How do multi-lane serial links avoid the problems with parallel links?

The trend in computing recently seems to be towards serial interfaces(like PCI Express replacing PCI, or SATA and SAS replacing EIDE and SCSI). However, in PCI Express multiple serial lanes can be aggregated together to increase the bandwidth(so a x8 PCIe card uses 8 PCIe lanes), and XAUI specifies 4 lanes, each capable of doing 3.125 Gb/s. What’s the difference between a parallel interface and multiple serial interfaces being used in parallel? How does the multi-lane serial interface avoid the pitfalls that plague parallel interfaces?

Also, RAM does not seem to be following the trend towards serial communication – DDR3 still uses a 64-bit wide parallel bus. Why is that?

For the most part SATA and SAS solutions are combating a problem with cabling, not a problem with the bus. When you use connectors and relatively long lengths of cable (greater than 3-4 inches) the inter-wire interference becomes an issue at high frequencies. If you do not have to worry about that interference, you can use a far simpler cable and still obtain much faster speeds.

Parallel interference problems even actually do affect motherboard designs (the layout of boards with the original PCI spec was a nightmare due to reflections and signal degradation.
RAM still can see these issues, but as most boards are designed with very tight coupling between the RAM and the CPU/Memory controller, it’s not so bad.

High speed serial interfaces are also differential signals, as opposed to single-ended signals which are used on parallel busses. Differential signaling, which involves a pair of connections for each channel are much less susceptible to degradation and impressed noise (and cross-coupling interference) then single-ended signaling.

The critical issue is clock skew. When you signal down a parallel buss you need the signal on each wire to stabilse and only then can you sample the entire set of signals.
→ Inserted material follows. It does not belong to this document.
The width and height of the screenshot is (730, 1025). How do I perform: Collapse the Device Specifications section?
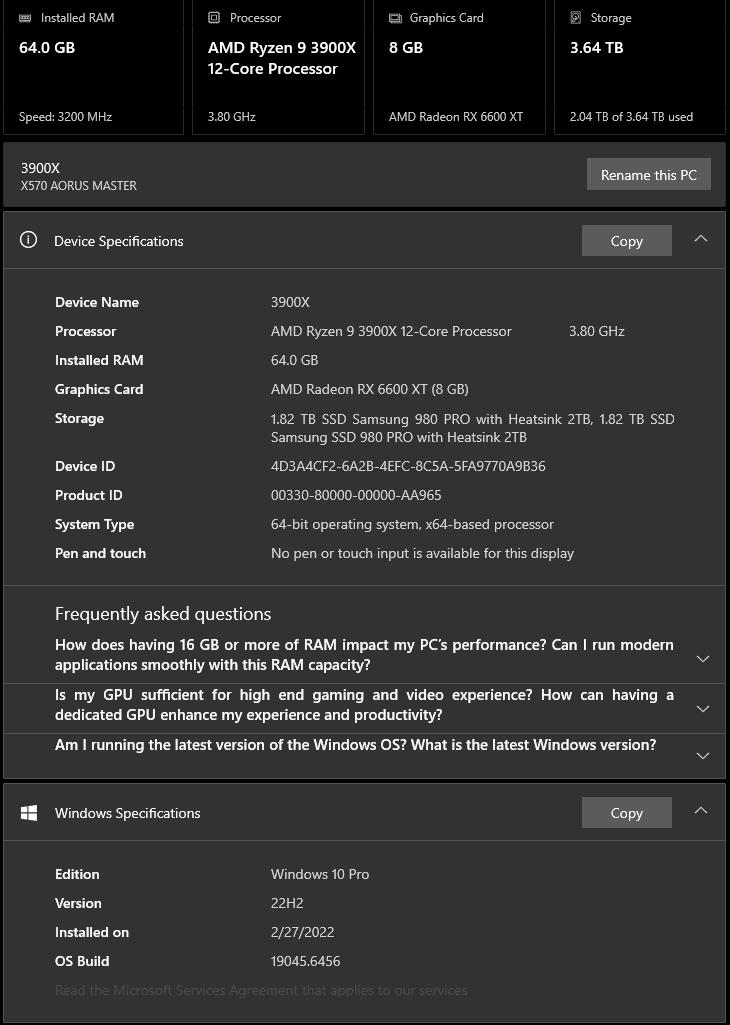701,239
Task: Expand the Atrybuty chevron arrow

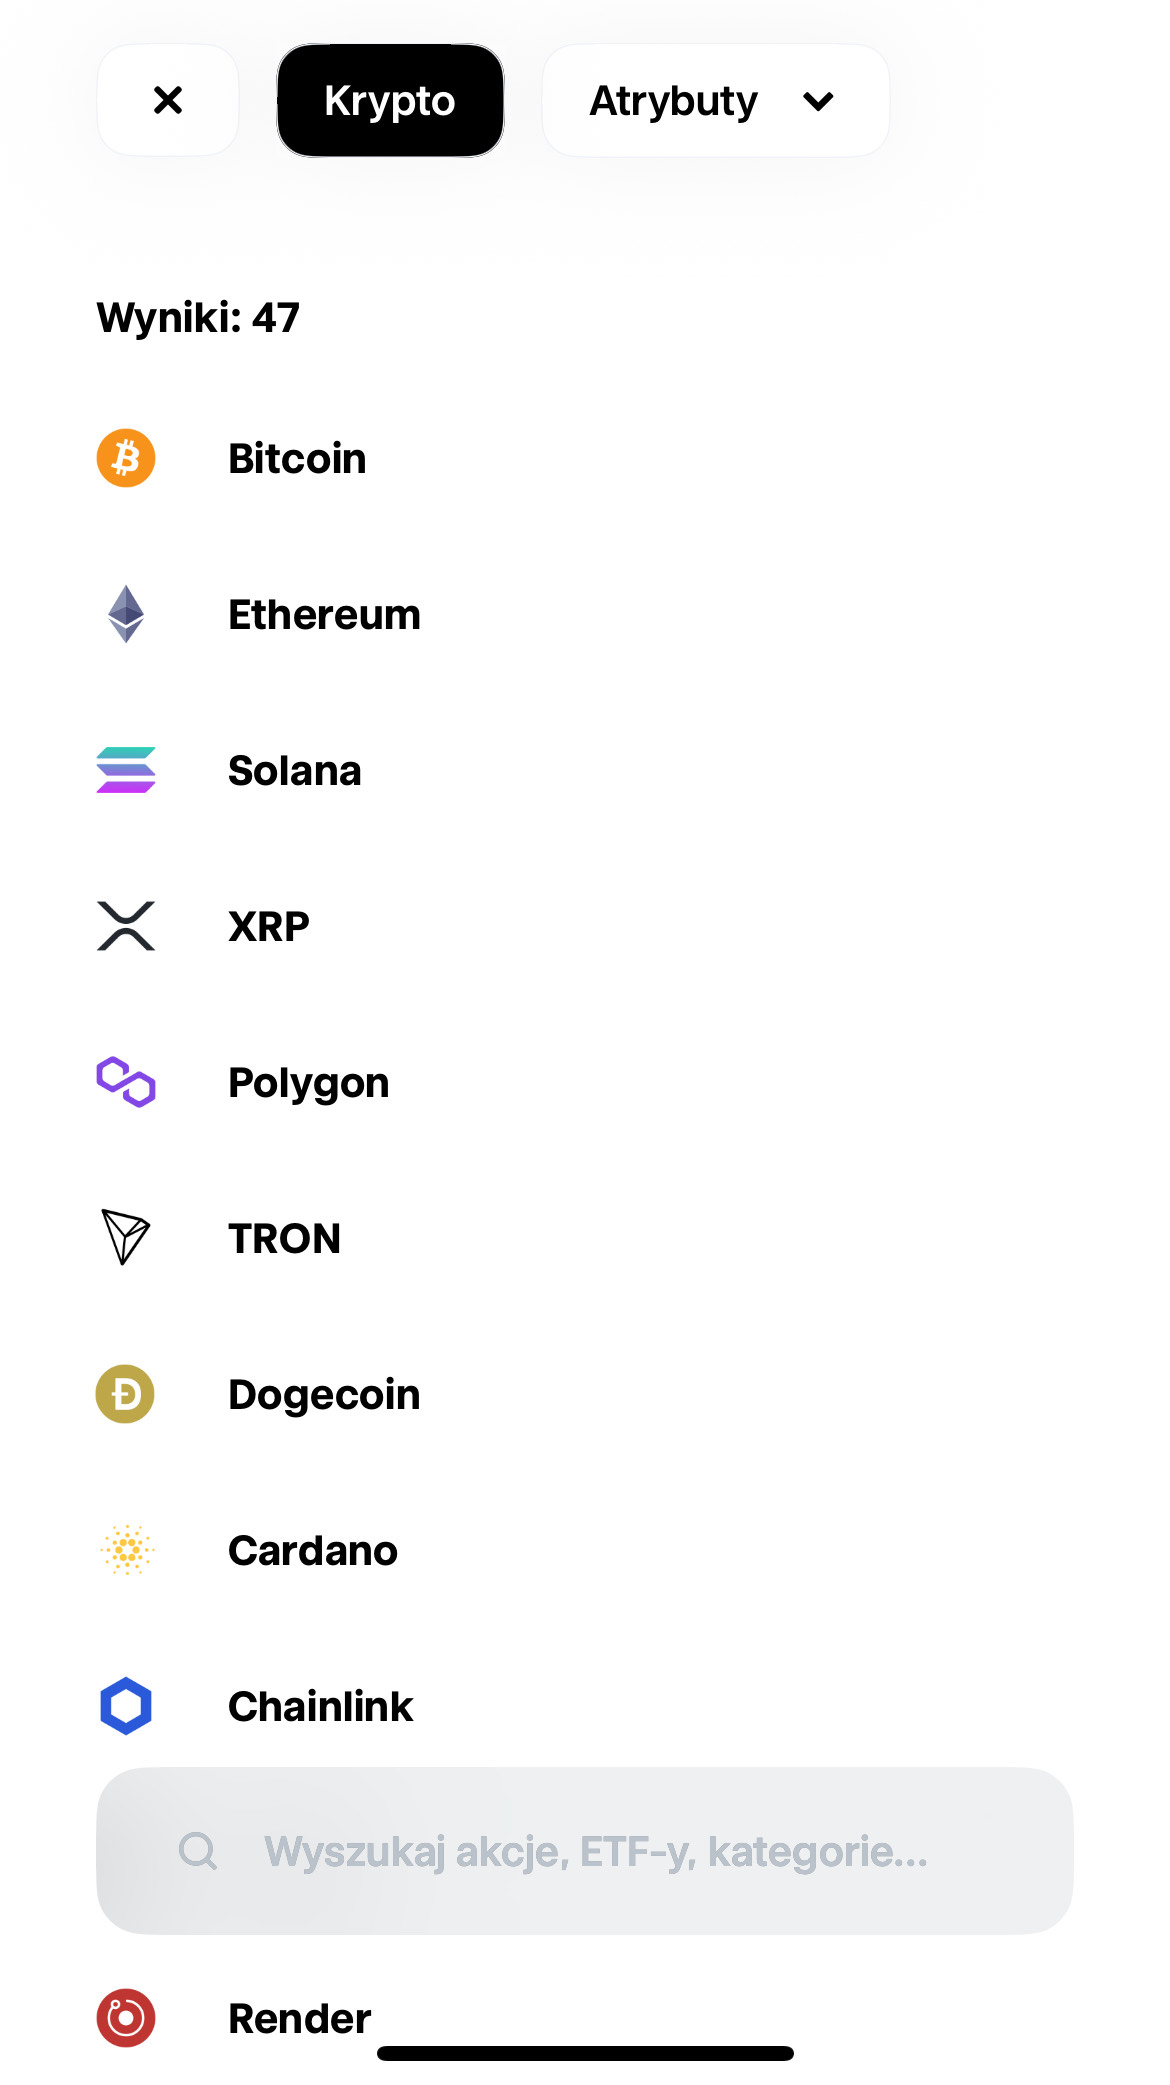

For very fast signals even very slight differences in the wire length and its environment (especially capacitive coupling) makes the difference in signal propogation speed important enough. This places an upper limit on the clocking speed of the buss.

A serial buss does not have this problem - with a single wire there is nothing to be skewed against.

This produces a simple set of tradeoffs. A parallel buss can use more wires and thus the bandwidth is multiplied by the number of wires. But a serial bus can clock much faster. Where you can control the physical wireing very tightly - for instance on a printed circuit board - very fast parallel busses still work - for instance a CPU talking to memory or perpiheral interface controllers (like a PCIe controller) but once you get into longer lengths and things like flexible cables, it gets too difficult and serial starts to win out.

This is all independant of the underlying signalling mechanism. There are parallel busses that use differential signalling, SCSI-3 for instance. The usual form is LVDS (low voltage differential signalling). There are also many busses for which the higher level protocol may be reticulated over a number of physical busses. Myrinet for instance was available over both parallel and serial links. SCSI is reticulated over Fibre Channel. Serial busses will often be more than a single signal wire - many carry the clock signal as well, and may actually use up to 8 wires (4 to send, 4 to receive, each 4 made up of 2 differential pairs, one for the signal one for the clock. Often the signal/clock is sent as a logical combination on each of the pairs - something that improves noise immunity.)

Since everyone else has ignored this and only explained why serial links have regained popularity:

The answer is that multi-lane serial links stripe bytes across the lanes at the sender and buffer them back into contiguous memory at the receiver (as appropriate). This maintains the resistance to propagation time differences, while increasing bandwidth.

Ah, ok. So basically they make clock skew manageable by only requiring the different lanes to synchronize once every n bits instead of for every bit.